== Work to be completed ==
This exercise asks for an exact transcription of every entry.

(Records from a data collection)
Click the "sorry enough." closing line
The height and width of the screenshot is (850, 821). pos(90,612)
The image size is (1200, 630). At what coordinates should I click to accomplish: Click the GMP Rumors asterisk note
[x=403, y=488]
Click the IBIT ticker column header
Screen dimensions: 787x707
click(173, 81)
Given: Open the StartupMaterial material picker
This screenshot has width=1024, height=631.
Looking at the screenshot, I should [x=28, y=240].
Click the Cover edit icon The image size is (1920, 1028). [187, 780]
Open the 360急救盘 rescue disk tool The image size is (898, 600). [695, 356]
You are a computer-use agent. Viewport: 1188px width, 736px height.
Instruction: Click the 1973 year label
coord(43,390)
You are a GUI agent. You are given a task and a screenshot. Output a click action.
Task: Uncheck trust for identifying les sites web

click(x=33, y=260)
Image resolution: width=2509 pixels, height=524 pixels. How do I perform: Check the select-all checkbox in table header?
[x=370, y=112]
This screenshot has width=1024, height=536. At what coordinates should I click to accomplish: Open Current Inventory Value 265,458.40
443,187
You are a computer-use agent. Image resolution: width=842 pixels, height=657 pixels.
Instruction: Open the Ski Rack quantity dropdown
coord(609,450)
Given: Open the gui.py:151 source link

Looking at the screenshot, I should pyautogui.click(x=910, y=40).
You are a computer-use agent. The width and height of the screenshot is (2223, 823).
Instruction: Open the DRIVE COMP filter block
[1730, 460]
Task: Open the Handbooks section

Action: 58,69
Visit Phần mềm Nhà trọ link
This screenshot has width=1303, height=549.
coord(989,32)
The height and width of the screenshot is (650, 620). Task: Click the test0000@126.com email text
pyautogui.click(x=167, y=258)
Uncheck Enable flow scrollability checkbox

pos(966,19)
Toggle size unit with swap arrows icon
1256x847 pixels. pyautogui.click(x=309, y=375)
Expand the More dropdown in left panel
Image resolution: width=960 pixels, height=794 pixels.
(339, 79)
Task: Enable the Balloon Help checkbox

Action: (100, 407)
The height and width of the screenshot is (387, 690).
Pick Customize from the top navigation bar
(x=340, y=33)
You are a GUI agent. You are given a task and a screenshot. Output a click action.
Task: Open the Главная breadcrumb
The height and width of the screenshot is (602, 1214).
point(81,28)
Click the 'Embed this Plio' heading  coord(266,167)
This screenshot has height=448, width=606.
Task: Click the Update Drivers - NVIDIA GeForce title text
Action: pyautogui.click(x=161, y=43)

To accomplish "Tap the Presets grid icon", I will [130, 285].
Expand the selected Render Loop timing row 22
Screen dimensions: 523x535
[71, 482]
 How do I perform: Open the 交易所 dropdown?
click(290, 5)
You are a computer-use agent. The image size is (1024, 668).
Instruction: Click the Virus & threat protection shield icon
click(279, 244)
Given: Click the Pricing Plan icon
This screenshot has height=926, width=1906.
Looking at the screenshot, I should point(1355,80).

== Output below ==
Click the "sorry enough." closing line
The height and width of the screenshot is (850, 821). pos(90,612)
The image size is (1200, 630). At what coordinates should I click to accomplish: Click the GMP Rumors asterisk note
[x=403, y=488]
Click the IBIT ticker column header
Screen dimensions: 787x707
click(173, 81)
Given: Open the StartupMaterial material picker
This screenshot has width=1024, height=631.
Looking at the screenshot, I should [x=28, y=240].
Click the Cover edit icon The image size is (1920, 1028). [187, 780]
Open the 360急救盘 rescue disk tool The image size is (898, 600). [695, 356]
You are a computer-use agent. Viewport: 1188px width, 736px height.
Instruction: Click the 1973 year label
coord(43,390)
You are a GUI agent. You are given a task and a screenshot. Output a click action.
Task: Uncheck trust for identifying les sites web

click(x=33, y=260)
Image resolution: width=2509 pixels, height=524 pixels. How do I perform: Check the select-all checkbox in table header?
[x=370, y=112]
This screenshot has width=1024, height=536. At what coordinates should I click to accomplish: Open Current Inventory Value 265,458.40
443,187
You are a computer-use agent. Image resolution: width=842 pixels, height=657 pixels.
Instruction: Open the Ski Rack quantity dropdown
coord(609,450)
Given: Open the gui.py:151 source link

Looking at the screenshot, I should pyautogui.click(x=910, y=40).
You are a computer-use agent. The width and height of the screenshot is (2223, 823).
Instruction: Open the DRIVE COMP filter block
[1730, 460]
Task: Open the Handbooks section

Action: 58,69
Visit Phần mềm Nhà trọ link
This screenshot has width=1303, height=549.
coord(989,32)
The height and width of the screenshot is (650, 620). Task: Click the test0000@126.com email text
pyautogui.click(x=167, y=258)
Uncheck Enable flow scrollability checkbox

pos(966,19)
Toggle size unit with swap arrows icon
1256x847 pixels. pyautogui.click(x=309, y=375)
Expand the More dropdown in left panel
Image resolution: width=960 pixels, height=794 pixels.
(339, 79)
Task: Enable the Balloon Help checkbox

Action: (100, 407)
The height and width of the screenshot is (387, 690).
Pick Customize from the top navigation bar
(x=340, y=33)
You are a GUI agent. You are given a task and a screenshot. Output a click action.
Task: Open the Главная breadcrumb
The height and width of the screenshot is (602, 1214).
point(81,28)
Click the 'Embed this Plio' heading  coord(266,167)
This screenshot has height=448, width=606.
Task: Click the Update Drivers - NVIDIA GeForce title text
Action: pyautogui.click(x=161, y=43)

To accomplish "Tap the Presets grid icon", I will [130, 285].
Expand the selected Render Loop timing row 22
Screen dimensions: 523x535
[71, 482]
 How do I perform: Open the 交易所 dropdown?
click(290, 5)
You are a computer-use agent. The image size is (1024, 668).
Instruction: Click the Virus & threat protection shield icon
click(279, 244)
Given: Click the Pricing Plan icon
This screenshot has height=926, width=1906.
Looking at the screenshot, I should point(1355,80).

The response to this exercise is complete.